Halloween, All Hallows' Eve, Samhain, whatever you wish to call it, the meaning is the same. It's the Day of the Dead. A time to honor and remember our loved ones lost. A night when the veil between the living and the dead is the thinnest, and so we light candles to guide our dearly departed through the afterlife, lest they become lost and stuck in this world with us forever.
Sounds a little grim doesn't it? It really isn't meant to be, despite all the negative publicity of ghouls and goblins and ghosts. In times past, the spirits of the dead were meant to be honored and respected, never feared. But ghosts aren't the only reason to celebrate on the Eve of November. It's also the marker of the end of the harvest season, the welcoming of the winter months to come.
So...how do you celebrate the end of the harvest? Why, with a feast of course! Although, in modern culture, it would seem the feast is primarily of candy corn and chicklets rather than roasted corn and baked chicken. In history, this was the time the last of the crops would be gathered from the fields and brought in to supply food for the winter ahead. All Hallows' Eve is a night to celebrate and thank the gods for the abundant crops and ask that the food last the cold ahead until the spring crops began to bud.

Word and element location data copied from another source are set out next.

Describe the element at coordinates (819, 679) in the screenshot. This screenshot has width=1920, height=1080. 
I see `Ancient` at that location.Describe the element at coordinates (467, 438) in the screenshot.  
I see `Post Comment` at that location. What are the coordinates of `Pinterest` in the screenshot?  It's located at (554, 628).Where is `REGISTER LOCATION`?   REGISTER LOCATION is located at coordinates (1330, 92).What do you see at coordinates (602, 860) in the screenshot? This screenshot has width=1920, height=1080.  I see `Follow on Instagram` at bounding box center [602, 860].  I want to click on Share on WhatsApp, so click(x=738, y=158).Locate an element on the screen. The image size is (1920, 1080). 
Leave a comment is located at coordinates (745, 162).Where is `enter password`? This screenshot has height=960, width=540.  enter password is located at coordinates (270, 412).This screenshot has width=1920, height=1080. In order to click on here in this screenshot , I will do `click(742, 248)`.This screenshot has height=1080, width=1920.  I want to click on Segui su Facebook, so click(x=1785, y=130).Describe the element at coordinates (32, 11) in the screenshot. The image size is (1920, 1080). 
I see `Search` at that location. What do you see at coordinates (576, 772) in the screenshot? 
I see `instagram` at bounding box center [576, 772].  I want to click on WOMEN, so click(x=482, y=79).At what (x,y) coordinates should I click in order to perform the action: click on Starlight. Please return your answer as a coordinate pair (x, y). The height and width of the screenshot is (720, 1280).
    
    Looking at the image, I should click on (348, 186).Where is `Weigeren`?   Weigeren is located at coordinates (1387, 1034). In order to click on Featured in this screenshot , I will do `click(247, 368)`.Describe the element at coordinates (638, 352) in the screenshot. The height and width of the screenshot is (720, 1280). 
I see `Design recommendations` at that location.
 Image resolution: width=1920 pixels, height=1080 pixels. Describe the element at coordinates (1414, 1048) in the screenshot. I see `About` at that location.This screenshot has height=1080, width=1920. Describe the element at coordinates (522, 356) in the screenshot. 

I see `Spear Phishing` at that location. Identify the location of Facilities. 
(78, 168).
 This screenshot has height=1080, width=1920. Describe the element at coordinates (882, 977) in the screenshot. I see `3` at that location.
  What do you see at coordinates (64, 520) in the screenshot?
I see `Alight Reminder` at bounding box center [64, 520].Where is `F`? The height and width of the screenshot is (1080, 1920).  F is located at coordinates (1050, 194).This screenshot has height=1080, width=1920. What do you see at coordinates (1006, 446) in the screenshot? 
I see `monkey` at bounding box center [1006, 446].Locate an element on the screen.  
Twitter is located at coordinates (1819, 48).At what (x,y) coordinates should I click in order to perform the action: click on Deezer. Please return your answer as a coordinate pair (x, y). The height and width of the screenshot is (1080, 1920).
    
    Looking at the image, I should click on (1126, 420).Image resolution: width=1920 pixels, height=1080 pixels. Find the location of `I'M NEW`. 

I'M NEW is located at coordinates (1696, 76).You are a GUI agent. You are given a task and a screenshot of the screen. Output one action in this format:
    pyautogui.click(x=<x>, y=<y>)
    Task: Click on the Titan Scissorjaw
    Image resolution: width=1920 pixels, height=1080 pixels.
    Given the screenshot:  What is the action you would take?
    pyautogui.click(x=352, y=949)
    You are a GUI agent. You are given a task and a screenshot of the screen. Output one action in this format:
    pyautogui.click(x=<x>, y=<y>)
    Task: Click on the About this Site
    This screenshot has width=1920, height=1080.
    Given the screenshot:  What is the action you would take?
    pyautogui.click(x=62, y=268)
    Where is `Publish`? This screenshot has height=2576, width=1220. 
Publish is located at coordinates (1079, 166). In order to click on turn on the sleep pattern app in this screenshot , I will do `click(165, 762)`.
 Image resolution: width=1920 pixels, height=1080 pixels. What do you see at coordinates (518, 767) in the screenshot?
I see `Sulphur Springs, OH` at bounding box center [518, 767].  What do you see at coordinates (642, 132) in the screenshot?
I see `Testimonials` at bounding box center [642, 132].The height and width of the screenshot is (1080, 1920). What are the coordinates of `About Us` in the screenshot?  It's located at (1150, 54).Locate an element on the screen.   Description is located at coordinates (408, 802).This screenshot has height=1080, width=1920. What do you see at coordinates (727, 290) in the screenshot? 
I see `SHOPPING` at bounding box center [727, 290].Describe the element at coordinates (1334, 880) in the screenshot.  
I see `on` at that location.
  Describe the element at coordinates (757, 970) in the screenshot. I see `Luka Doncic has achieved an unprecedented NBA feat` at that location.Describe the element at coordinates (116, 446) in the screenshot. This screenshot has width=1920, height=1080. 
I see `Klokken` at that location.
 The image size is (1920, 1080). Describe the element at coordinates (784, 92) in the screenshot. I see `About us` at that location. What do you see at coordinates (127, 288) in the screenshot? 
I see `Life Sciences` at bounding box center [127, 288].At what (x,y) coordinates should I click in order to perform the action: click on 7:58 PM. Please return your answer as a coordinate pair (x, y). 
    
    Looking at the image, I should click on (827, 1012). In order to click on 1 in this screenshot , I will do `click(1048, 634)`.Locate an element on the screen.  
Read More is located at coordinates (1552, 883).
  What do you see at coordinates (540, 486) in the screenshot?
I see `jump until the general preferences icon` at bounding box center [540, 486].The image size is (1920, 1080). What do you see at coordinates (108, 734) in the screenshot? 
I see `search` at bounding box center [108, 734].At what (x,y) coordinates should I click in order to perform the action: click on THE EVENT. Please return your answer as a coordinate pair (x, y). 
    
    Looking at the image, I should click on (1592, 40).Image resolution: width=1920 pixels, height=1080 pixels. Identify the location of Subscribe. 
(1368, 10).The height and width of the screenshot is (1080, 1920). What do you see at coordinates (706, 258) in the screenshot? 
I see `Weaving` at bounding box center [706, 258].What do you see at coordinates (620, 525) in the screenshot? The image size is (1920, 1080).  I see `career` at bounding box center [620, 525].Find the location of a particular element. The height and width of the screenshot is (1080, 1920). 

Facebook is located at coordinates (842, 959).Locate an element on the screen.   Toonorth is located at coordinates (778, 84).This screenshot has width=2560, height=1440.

But...what's the point of the masks and costumes? Sure they're loads of fun, but really...what does an 8-year old boy dressed as Bugs Bunny have to do with honoring the dead or harvesting the crops?? Well, that dates back to the Celts, who wore animal skins and masks to scare off the spirits, after all, there's nothing worse than a ghost with a sense of humor. How does one tell a ghost their pranks aren't as funny as they think?
Regarless how you choose to celebrate, enjoy your night of festivities and remember to honor the dead and say a few words to your loved ones no longer with you. So, until we meet again, enjoy your feast, light your candles, and Happy Hauntings!